*Problem to solve*
Reproduce every record exactly as written.

[Opening Data shown section]

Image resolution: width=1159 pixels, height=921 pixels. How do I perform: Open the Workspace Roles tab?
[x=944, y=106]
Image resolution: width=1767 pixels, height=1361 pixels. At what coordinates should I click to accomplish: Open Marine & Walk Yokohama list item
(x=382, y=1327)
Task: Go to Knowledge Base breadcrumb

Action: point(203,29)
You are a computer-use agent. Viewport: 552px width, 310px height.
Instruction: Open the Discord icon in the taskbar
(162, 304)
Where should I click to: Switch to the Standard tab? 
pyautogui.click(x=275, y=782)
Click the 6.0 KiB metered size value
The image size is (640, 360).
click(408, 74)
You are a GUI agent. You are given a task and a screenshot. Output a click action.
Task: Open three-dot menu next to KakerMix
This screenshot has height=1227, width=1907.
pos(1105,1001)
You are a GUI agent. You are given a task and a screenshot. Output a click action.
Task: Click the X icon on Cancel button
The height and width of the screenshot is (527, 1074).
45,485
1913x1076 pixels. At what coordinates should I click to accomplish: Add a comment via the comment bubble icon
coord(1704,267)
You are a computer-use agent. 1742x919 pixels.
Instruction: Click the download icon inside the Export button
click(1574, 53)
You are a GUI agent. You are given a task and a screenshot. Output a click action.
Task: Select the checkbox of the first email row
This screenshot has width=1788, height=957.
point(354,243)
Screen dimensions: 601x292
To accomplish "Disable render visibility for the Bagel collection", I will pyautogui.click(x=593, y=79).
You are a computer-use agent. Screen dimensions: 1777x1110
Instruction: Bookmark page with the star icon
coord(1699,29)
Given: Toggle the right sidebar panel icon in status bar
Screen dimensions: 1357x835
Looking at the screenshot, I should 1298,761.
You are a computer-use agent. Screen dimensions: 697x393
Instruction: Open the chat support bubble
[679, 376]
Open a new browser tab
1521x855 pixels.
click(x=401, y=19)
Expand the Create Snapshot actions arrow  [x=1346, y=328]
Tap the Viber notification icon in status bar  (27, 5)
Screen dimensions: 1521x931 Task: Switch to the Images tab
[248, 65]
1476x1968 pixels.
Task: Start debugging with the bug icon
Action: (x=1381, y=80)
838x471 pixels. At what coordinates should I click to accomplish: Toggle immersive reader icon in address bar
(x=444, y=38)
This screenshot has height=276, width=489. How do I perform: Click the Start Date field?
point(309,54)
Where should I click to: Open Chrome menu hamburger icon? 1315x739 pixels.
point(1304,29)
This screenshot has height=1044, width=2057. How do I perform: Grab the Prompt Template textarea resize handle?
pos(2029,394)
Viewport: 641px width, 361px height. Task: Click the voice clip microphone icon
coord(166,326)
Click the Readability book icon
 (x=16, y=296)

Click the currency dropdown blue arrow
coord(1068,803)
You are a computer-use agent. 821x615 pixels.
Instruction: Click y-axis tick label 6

[Closing Data shown section]

*Result of the task*
Image resolution: width=1159 pixels, height=921 pixels. How do I perform: Open the Workspace Roles tab?
[x=944, y=106]
Image resolution: width=1767 pixels, height=1361 pixels. At what coordinates should I click to accomplish: Open Marine & Walk Yokohama list item
(x=382, y=1327)
Task: Go to Knowledge Base breadcrumb

Action: point(203,29)
You are a computer-use agent. Viewport: 552px width, 310px height.
Instruction: Open the Discord icon in the taskbar
(162, 304)
Where should I click to: Switch to the Standard tab? 
pyautogui.click(x=275, y=782)
Click the 6.0 KiB metered size value
The image size is (640, 360).
click(408, 74)
You are a GUI agent. You are given a task and a screenshot. Output a click action.
Task: Open three-dot menu next to KakerMix
This screenshot has height=1227, width=1907.
pos(1105,1001)
You are a GUI agent. You are given a task and a screenshot. Output a click action.
Task: Click the X icon on Cancel button
The height and width of the screenshot is (527, 1074).
45,485
1913x1076 pixels. At what coordinates should I click to accomplish: Add a comment via the comment bubble icon
coord(1704,267)
You are a computer-use agent. 1742x919 pixels.
Instruction: Click the download icon inside the Export button
click(1574, 53)
You are a GUI agent. You are given a task and a screenshot. Output a click action.
Task: Select the checkbox of the first email row
This screenshot has width=1788, height=957.
point(354,243)
Screen dimensions: 601x292
To accomplish "Disable render visibility for the Bagel collection", I will pyautogui.click(x=593, y=79).
You are a computer-use agent. Screen dimensions: 1777x1110
Instruction: Bookmark page with the star icon
coord(1699,29)
Given: Toggle the right sidebar panel icon in status bar
Screen dimensions: 1357x835
Looking at the screenshot, I should 1298,761.
You are a computer-use agent. Screen dimensions: 697x393
Instruction: Open the chat support bubble
[679, 376]
Open a new browser tab
1521x855 pixels.
click(x=401, y=19)
Expand the Create Snapshot actions arrow  [x=1346, y=328]
Tap the Viber notification icon in status bar  (27, 5)
Screen dimensions: 1521x931 Task: Switch to the Images tab
[248, 65]
1476x1968 pixels.
Task: Start debugging with the bug icon
Action: (x=1381, y=80)
838x471 pixels. At what coordinates should I click to accomplish: Toggle immersive reader icon in address bar
(x=444, y=38)
This screenshot has height=276, width=489. How do I perform: Click the Start Date field?
point(309,54)
Where should I click to: Open Chrome menu hamburger icon? 1315x739 pixels.
point(1304,29)
This screenshot has height=1044, width=2057. How do I perform: Grab the Prompt Template textarea resize handle?
pos(2029,394)
Viewport: 641px width, 361px height. Task: Click the voice clip microphone icon
coord(166,326)
Click the Readability book icon
 (x=16, y=296)

Click the currency dropdown blue arrow
coord(1068,803)
You are a computer-use agent. 821x615 pixels.
Instruction: Click y-axis tick label 6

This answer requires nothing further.